The Kyiv Post met Kudriavets, two other members of the academy and the five-strong team on June 27, when they visited Washington D.C. before returning to Ukraine.
They had been invited by two professors, Andrei Afanasev and Leo Chalupa, at the Department of Physics at George Washington University in the American capital, and Ukrainian-American Nobel laureate Dr. Eugene Stakhiv, a co-recipient of the prize in 2009 for his work on climate change.
Prior to coming to Washington, the group had been hosted by the American space agency NASA in Houston, Texas, and met with scientists involved in designing experiments for the international space station.
The Ukrainians also went to New York City where they visited the United Nations building as well as museums of mathematics and natural history.
The team members were Maksym Lishchynskyi, 17, from Chernivtsi, Nadiia Kasianchuk, 17, from Ternopil, Milana Brodovska, 16, from Odesa, who received an honorable mention, Andrii Horbonos, 15, from Dnipro, who won a silver award, and Petro Voloshyn, 17, from Ternopil, who also gained an honorable mention.

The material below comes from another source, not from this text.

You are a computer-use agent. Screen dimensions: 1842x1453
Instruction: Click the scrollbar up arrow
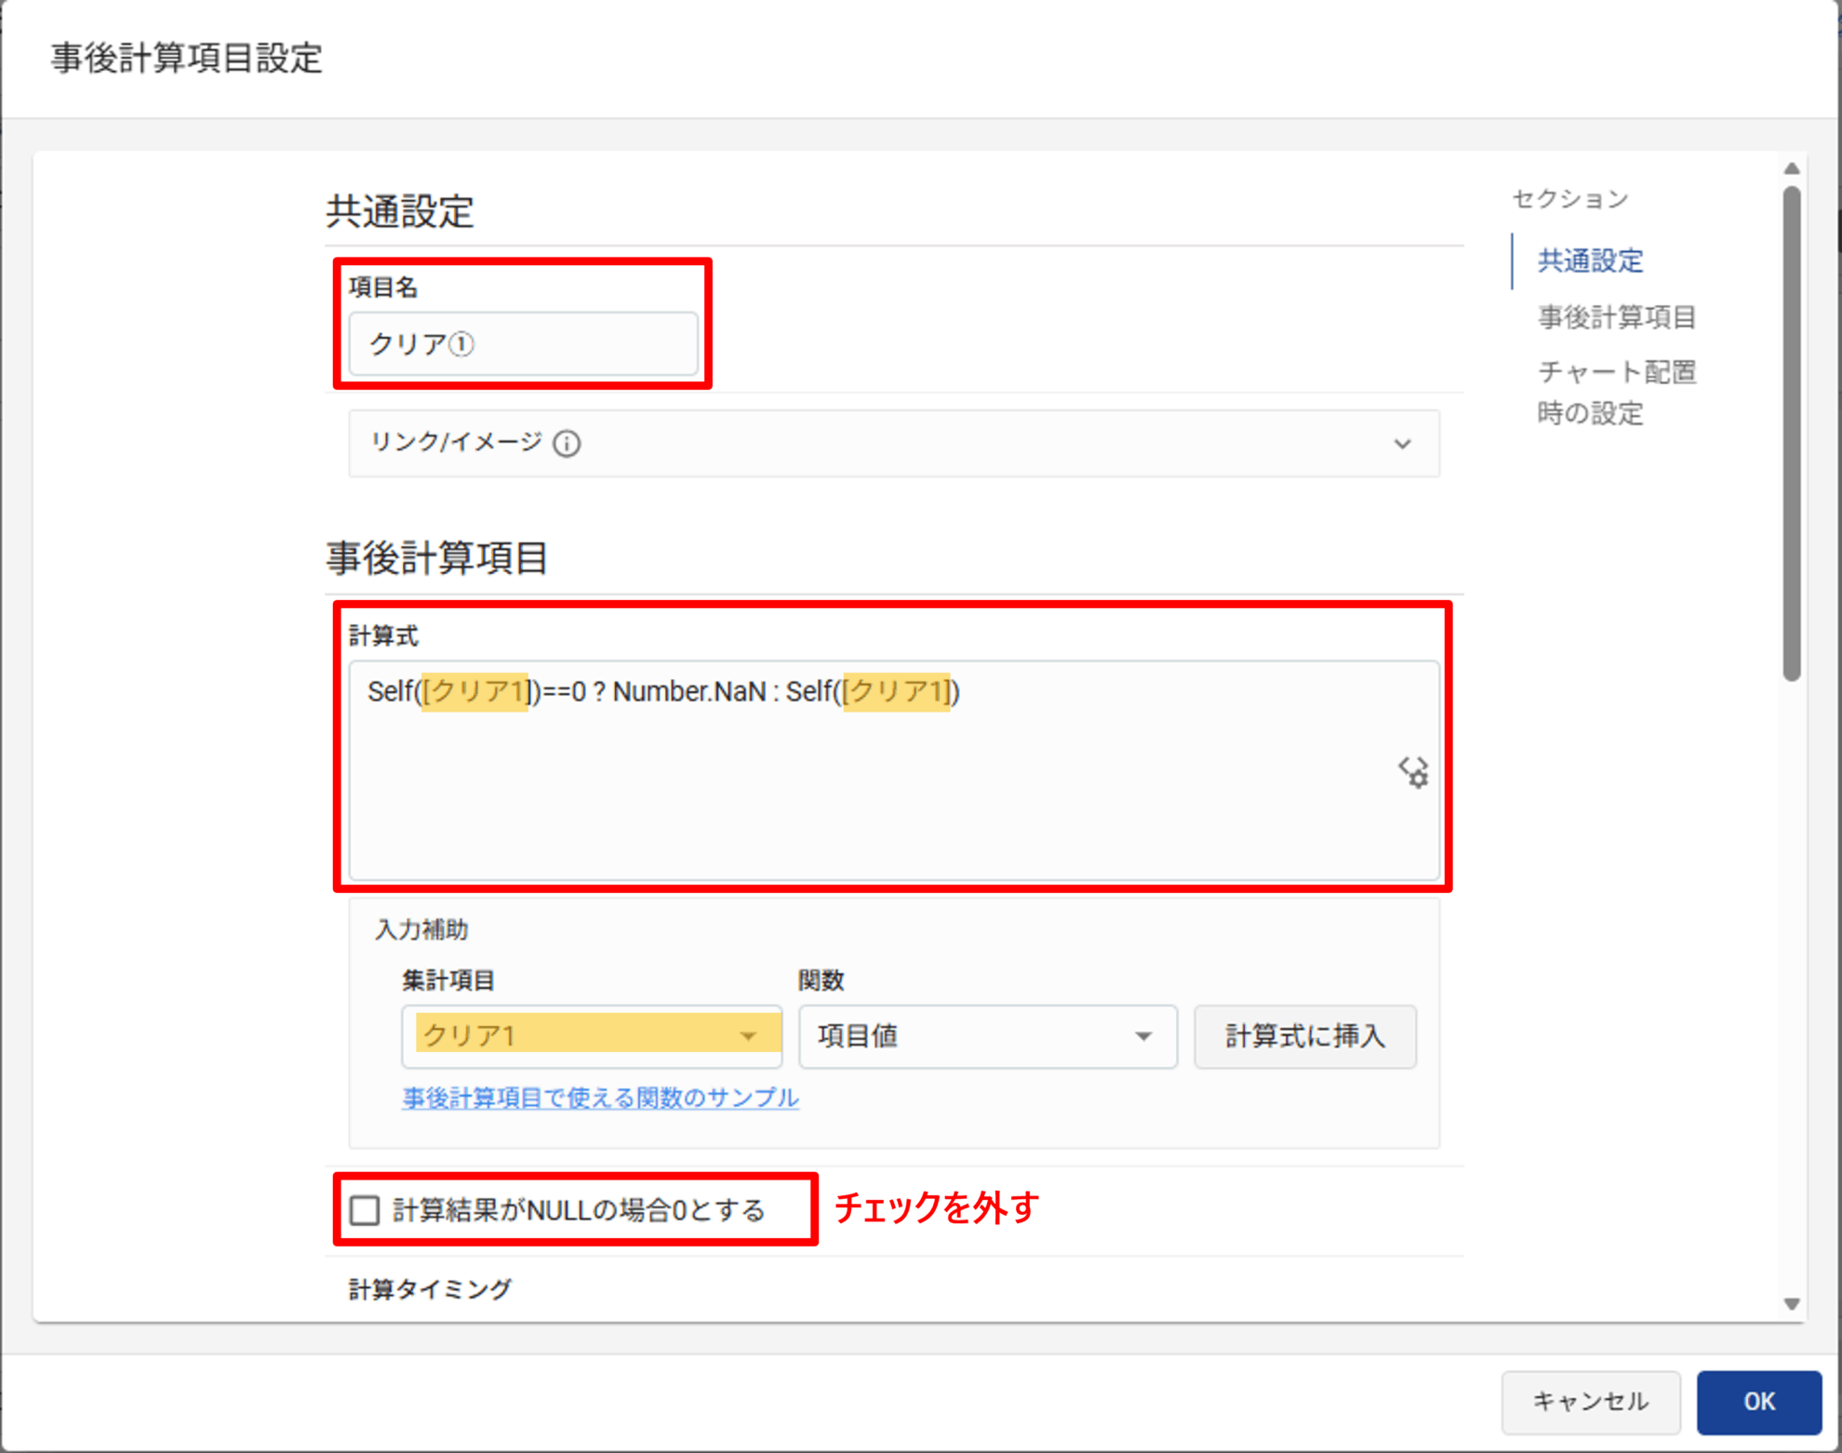1791,168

At George Washington University they briefly described their projects which all involved innovative and sophisticated ideas geared to producing products or procedures that were also friendly to the Earth’s environment.
The projects covered such fields as solar energy, the molecular systems of bivalve mollusks, natural, non-polluting industrial dyes, advanced nickel-aluminum batteries, and the implementation of quantum algorithms in photonic (related to light generation and detection) devices.
Maksym Lishcynskyi said that judges talked with each contestant about their projects which were then assessed by a jury: “The atmosphere is very friendly. Nobody feels any great stress. There is a spirit of competition but it’s friendly competition.”
Petro Voloshyn said that, like for the others, it was his first time in the U.S. or at an international competition, and he was returning to Ukraine with an array of powerful impressions.
“The most memorable experience was bonding with people from other countries: we exchanged souvenirs and little gifts, we found out about each other and swapped contact details so the we can keep in touch. I think that’s very valuable.”
Before they left the university, the group visited a room there which contains the desk used by nuclear scientist George Gamow, who was born as Gyorgy Antonovich Gamow in Odesa in 1904.
He fled the Soviet Union in 1933 and arrived at George Washington University in 1934. He spent 22 years there and gained world fame for his “Big Bang” theory of cosmic evolution, his pivotal contribution to the invention of the hydrogen bomb and much other groundbreaking work in the fields of astrophysics and nuclear science.